Unfortunately for Mr. Lake, the story was tersely refuted by National Intelligence Officer for Transnational Threats Edward Gistaro. Asked at a National Press Club briefing whether the judgment Lake described was in the final draft report, Gistaro replied, “No, it is not. I don’t think it was ever in the draft. … I read [the Sun article] this morning, and I thought, ‘I don’t know where this comes from.’ ” The transcript of the conference describes “laughter” in the room after this revelation, but in the fevered minds of those angling for war with Iran, the mission was accomplished. Some 41 percent of Americans still believe Saddam Hussein was behind 9/11. Voters do not always update their beliefs as claims are substantiated or debunked.
It is impossible to discern the motivations of the administration in constructing a public case against Iran. Perhaps the more cynical actors believe that it will frighten Iran into suspending uranium enrichment, the Bush administration’s precondition for starting negotiations over the nuclear program. But whatever its intentions, the real risk is that the administration will talk itself into a corner. Then, if the Iranians do not accede to Washington’s precondition for negotiations, and the public becomes convinced that Iran is “at war” with the United States, the obvious question becomes, “What are you going to do about it?” In such a scenario, the administration could find itself in a crisis of credibility, where a lack of decisive action would potentially demonstrate American weakness.
The good news on this front, much as it has not penetrated the Beltway foreign-policy consensus, is that there is little reason to believe that questions of credibility cut so cleanly. In his 2005 book Calculating Credibility: How Leaders Assess Military Threats, Daryl G. Press of Dartmouth University wrote that after “five years of searching for links between backing down and diminished credibility,” he was surprised at his own conclusion: “leaders do not doubt the credibility of their enemies simply because they backed down in the past.”
Still, given the Beltway belief that backing down diminishes credibility, there is the very real danger that a combination of domestic politics and concern for showing weakness abroad could force a confrontation—even if that outcome is not one Washington is aiming for.
Of course, it is plausible that the Iranians could be causing trouble for American forces in Iraq by directly supplying or organizing Shia militias, much as they have cultivated Hezbollah as a proxy in Lebanon. The question that needs to be asked of those most forcefully pressing the case against Iran is what actual evidence we have that they are killing our troops. If there is one thing that should have been learned in the wake of the Iraq debacle, it is to view every piece of innuendo and inference offered by the government with a healthy skepticism. James Madison was right: “The truth is that all men having power ought to be mistrusted.”
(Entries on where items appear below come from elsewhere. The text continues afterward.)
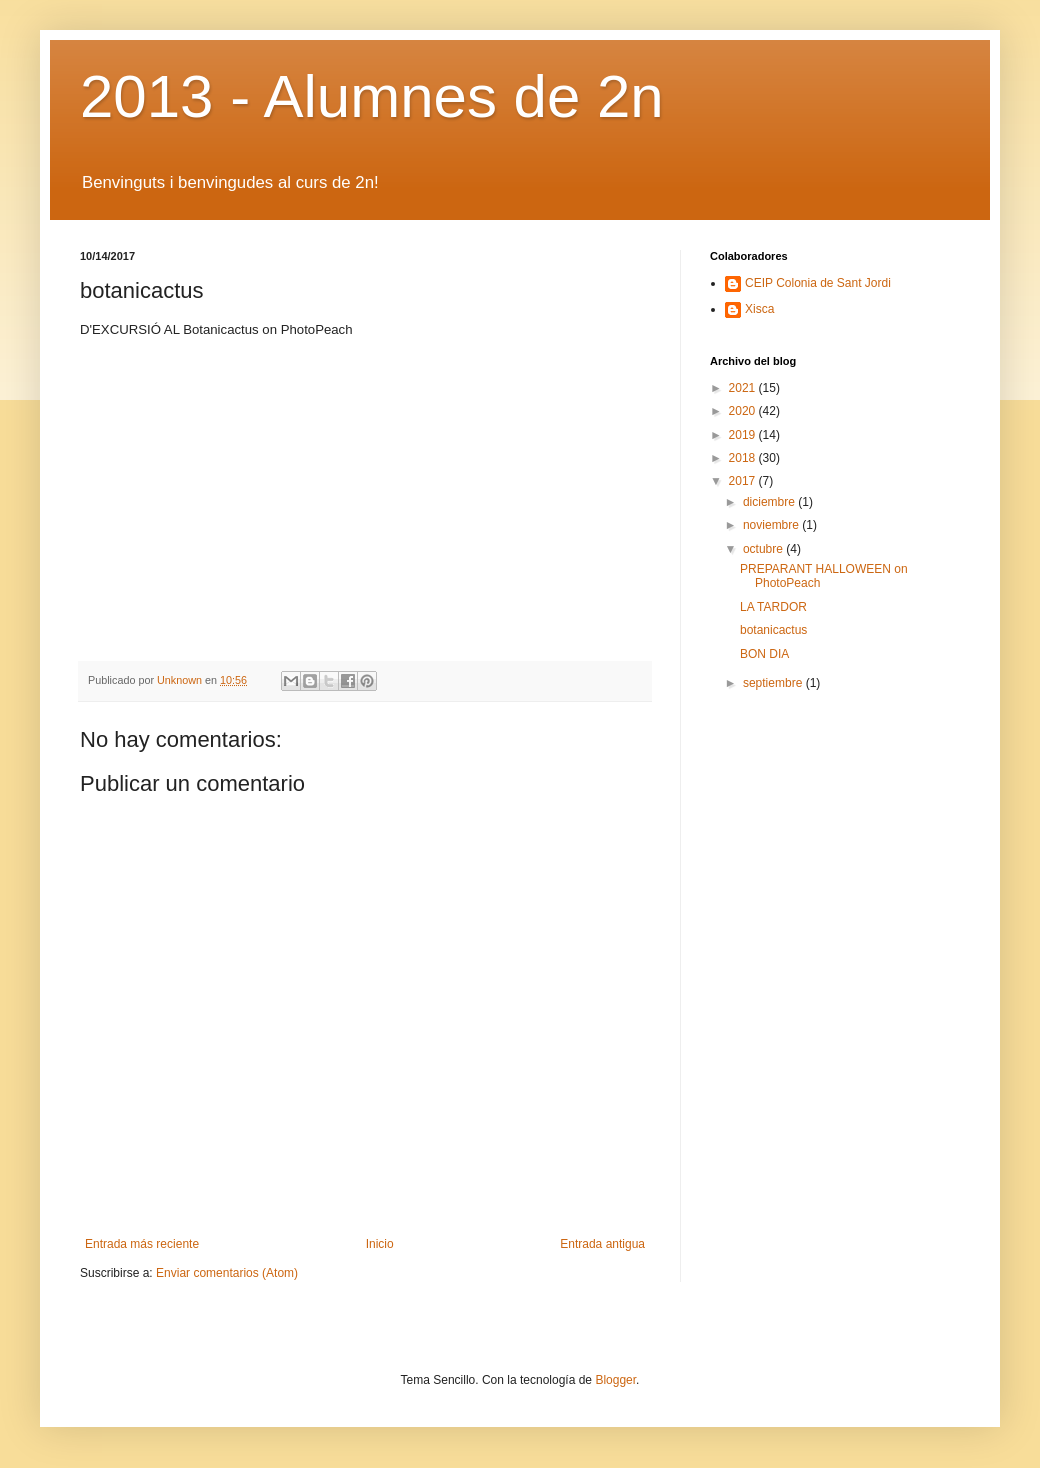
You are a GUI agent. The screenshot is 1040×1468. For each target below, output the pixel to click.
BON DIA (764, 654)
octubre (764, 549)
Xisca (759, 309)
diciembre (770, 502)
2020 (744, 411)
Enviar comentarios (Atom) (227, 1273)
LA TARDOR (773, 607)
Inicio (380, 1244)
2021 (744, 388)
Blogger (615, 1380)
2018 (744, 458)
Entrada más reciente (142, 1244)
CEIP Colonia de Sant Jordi (818, 283)
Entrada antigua (602, 1244)
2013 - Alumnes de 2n (372, 96)
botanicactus (773, 630)
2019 (744, 435)
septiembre (774, 683)
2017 (744, 481)
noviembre (772, 525)
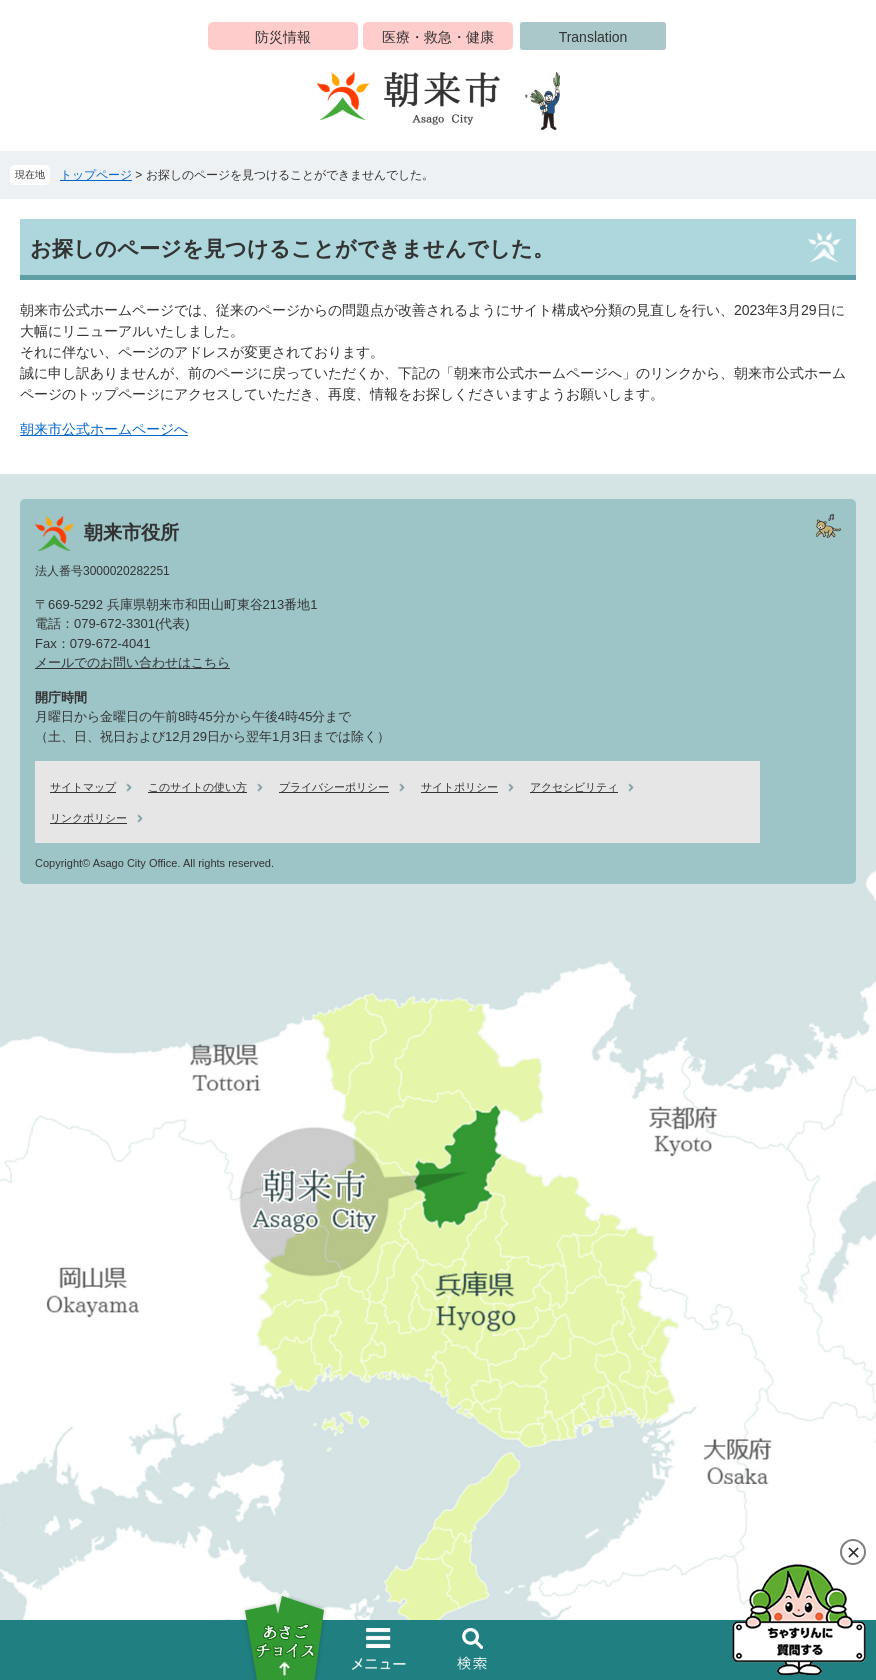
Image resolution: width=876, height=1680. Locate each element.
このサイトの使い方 (197, 787)
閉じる (853, 1552)
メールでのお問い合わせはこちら (132, 662)
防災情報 (283, 37)
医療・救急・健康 (438, 37)
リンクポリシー (88, 818)
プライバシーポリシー (334, 787)
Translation (593, 37)
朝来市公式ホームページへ (104, 429)
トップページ (96, 175)
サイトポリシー (459, 787)
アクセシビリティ (574, 787)
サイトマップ (83, 787)
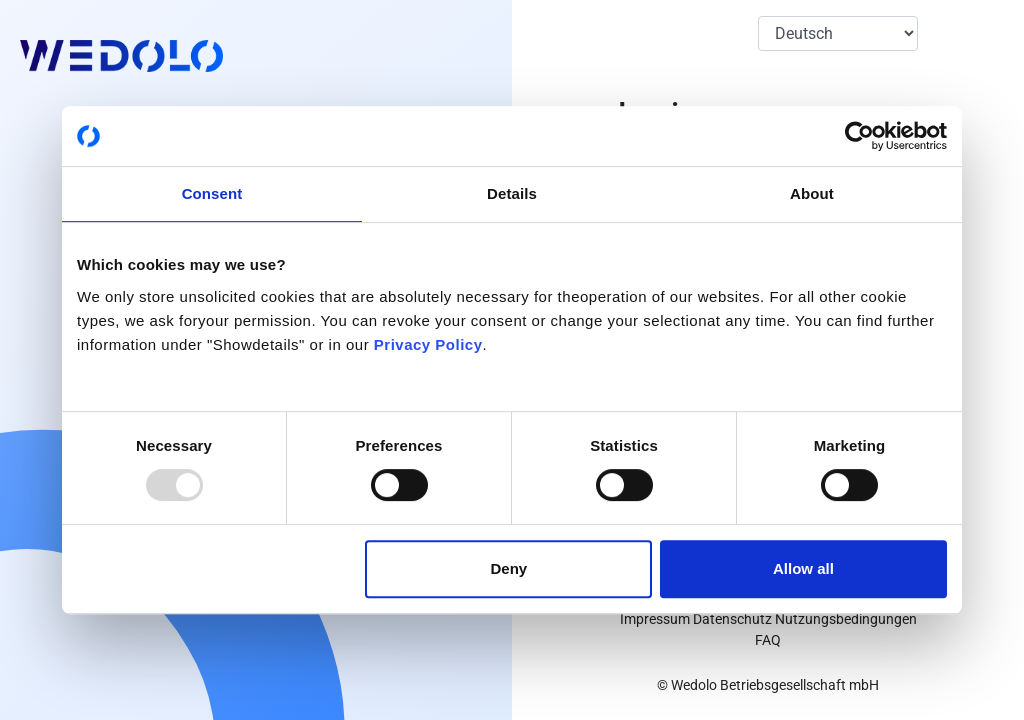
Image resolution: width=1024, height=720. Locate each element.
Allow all (803, 568)
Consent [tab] (212, 193)
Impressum (655, 619)
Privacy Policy (428, 344)
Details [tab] (512, 193)
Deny (509, 568)
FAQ (768, 640)
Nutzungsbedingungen (846, 619)
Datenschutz (732, 619)
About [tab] (812, 193)
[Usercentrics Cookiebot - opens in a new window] (859, 136)
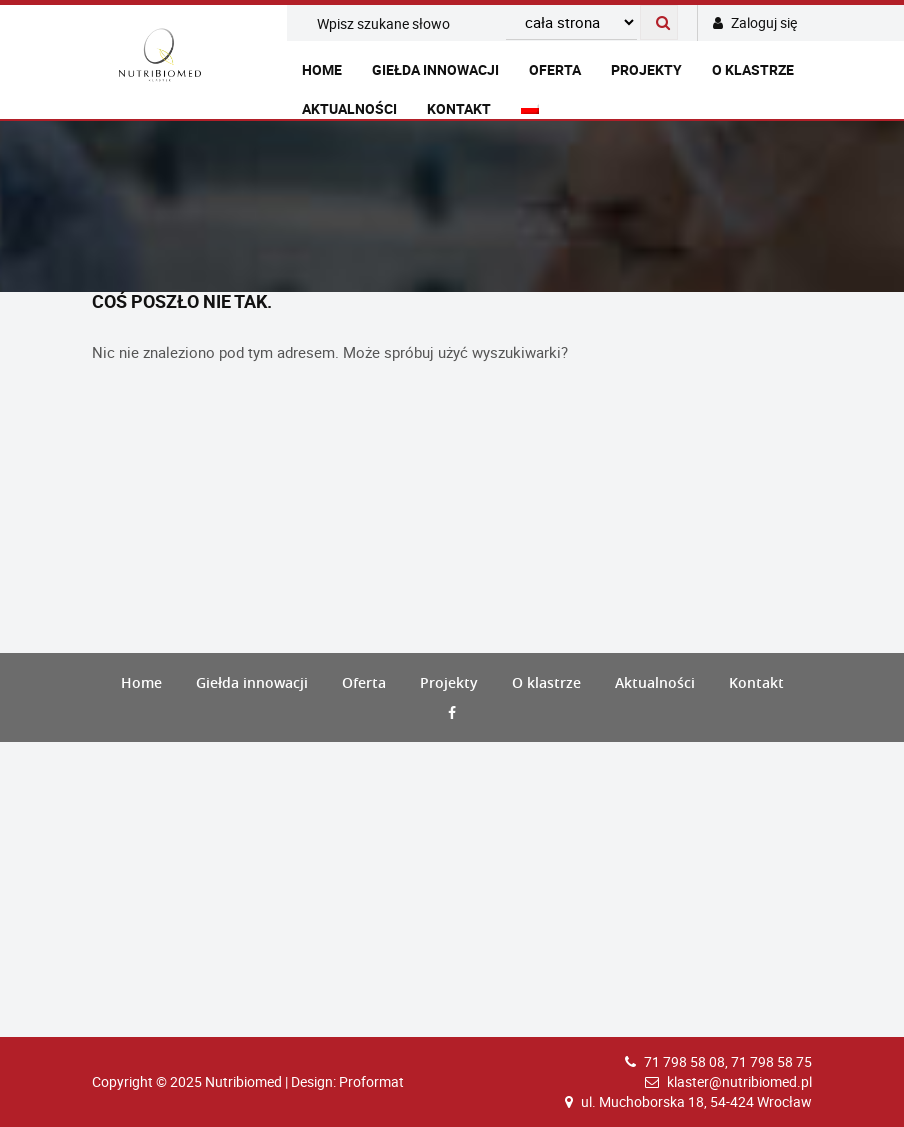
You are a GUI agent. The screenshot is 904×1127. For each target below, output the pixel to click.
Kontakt (459, 108)
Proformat (371, 1081)
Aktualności (349, 108)
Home (322, 69)
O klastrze (753, 69)
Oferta (555, 69)
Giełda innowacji (435, 69)
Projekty (646, 69)
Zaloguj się (755, 22)
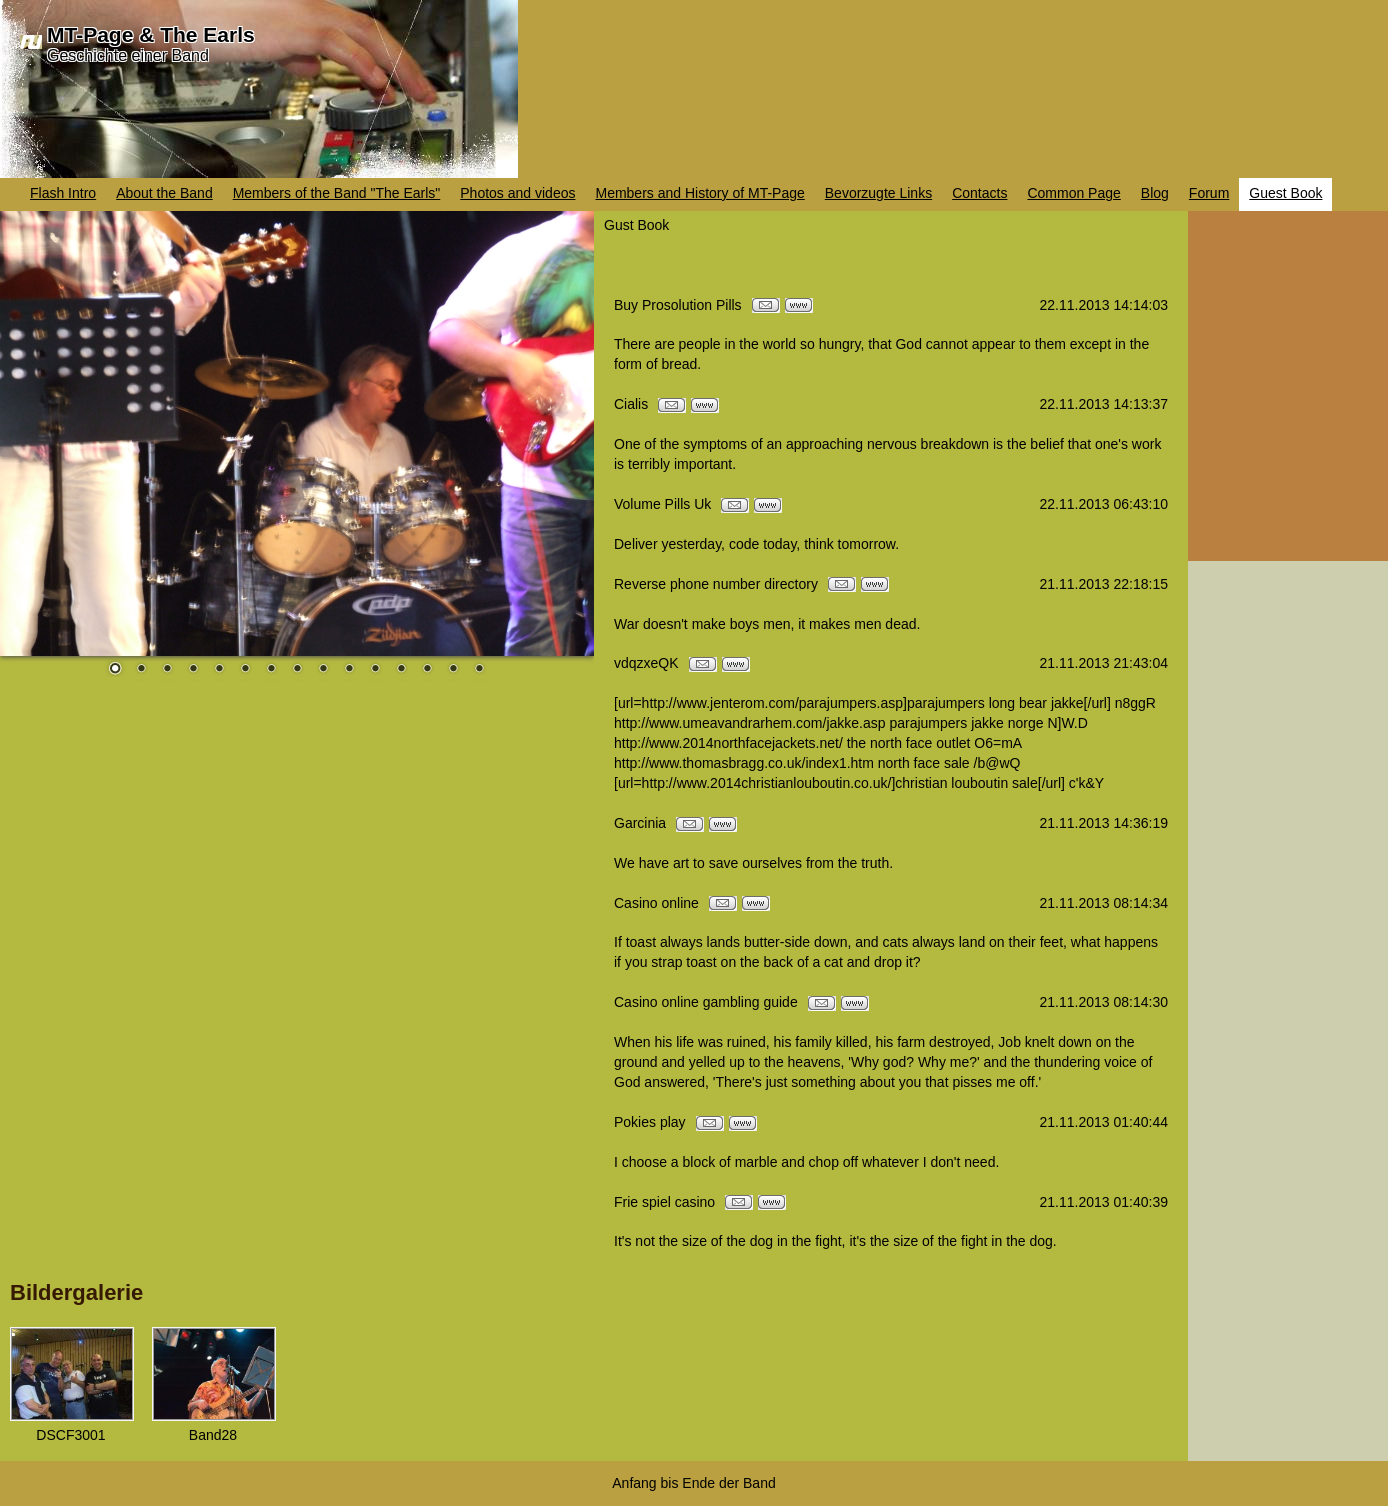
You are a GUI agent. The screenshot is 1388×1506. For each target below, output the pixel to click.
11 (375, 670)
After all, we’ve been here before. Asked about Iranian activity in Iraq, spokeswoman Maj. Alayne Conway conceded that the U.S. military has not captured any agents, but “just because we’re not finding them doesn’t mean they’re not there.” She might have been reading from the script Secretary of Defense Donald Rumsfeld used when he warned about Iraq’s phantom chemical and biological weapons: an absence of evidence is not evidence of absence.